Whenever Gov. Quinn's ethics are questioned, as they were when he accepted a $75,000 contribution from the Teamsters shortly before taking pro-union action on legislation, he declares that expediency would never dent his integrity armor, let alone pierce it.
"In all the things I have done as governor, lieutenant governor and state treasurer, I follow my conscience; I always do the right thing," he dangerously boasts.
After years as a moralizing maverick, Pat Quinn has become empowered and embattled - and he has handled neither clout nor criticism effectively. So, Sen. Bill Brady may well slip into the chief executive's chair despite his flimsy, flawed approach to resolving a $13 billion budget deficit and serious concerns about whether he possesses the intellectual heft, the governmental breadth and the statesmanship to lead us through these most trying of times.
Quinn's long-time allies, including the firm that has handled his paid media, bemoan the governor's lack of discipline and focus in a job and campaign that demand them. He has roamed and rambled on the stump and in the State House, rarely pausing long enough on a point or proposal to hammer it home.
As a candidate, he has yet to deliver a clear, convincing message. Even more important, he has exhibited neither the persistence nor consistency required to give a governor any chance of prodding timorous lawmakers into making tough revenue and spending decisions.
Quinn spent most of his adult life rallying citizens to apple-pie causes, like battling utility-rate increases, enhancing benefits for veterans and downsizing the Illinois House.

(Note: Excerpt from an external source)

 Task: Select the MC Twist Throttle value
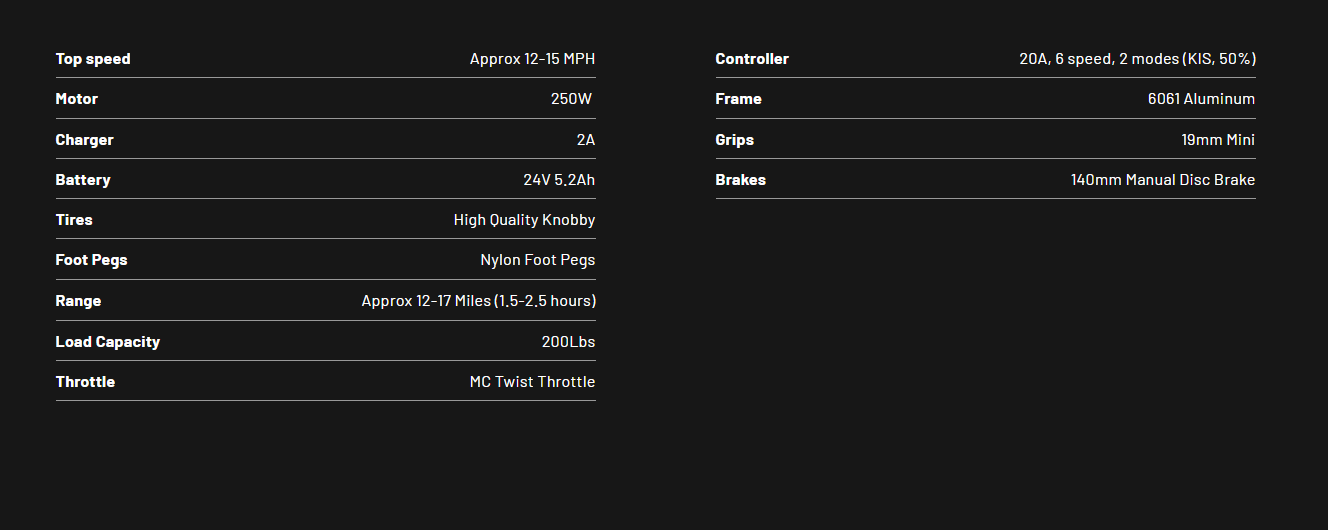pos(532,382)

As governor, he has done little to educate and engage men and women throughout the state on the distasteful subject of tax hikes and spending cuts, and it is unlikely he will do so in the next two months while Brady offers bromides and refuses to talk specifics on the massive spending slashes he advocates.
Instead, Quinn has returned to his populist oven for tasty pastry.
He waved his amendatory veto wand to transform two mundane election bills into measures he touts on the campaign trail as antidotes to insider politics. One would allow Illinoisans to vote in primaries without declaring a party affiliation; the other paves the way for them to introduce ethics legislation into the General Assembly through an initiative process.
"Public participation is a founding principle of our democracy," says Quinn, who has decried the state constitution's strict limits on citizen-enacted law changes.
Never mind that our founders established a representative democracy to make the laws and an Electoral College to choose the president as insulations against the whims of the masses. Never mind that fiscal nightmares in California, Florida and other states have been exacerbated by myopic citizen initiatives that wreaked havoc on state and local budgets. Never mind that Illinois lawmakers almost certainly will send his radical amendatory vetoes to the graveyard in which those of his predecessors are buried.
Hey, it's fun to sling arrows at officeholders again - and pretend, at least for a moment or two, that you have not become one of them.
Mike Lawrence, former reporter, press secretary for then-Gov. Jim Edgar and director of the Paul Simon Public Policy Institute at Southern Illinois University, is retired. He writes a twice-monthly column.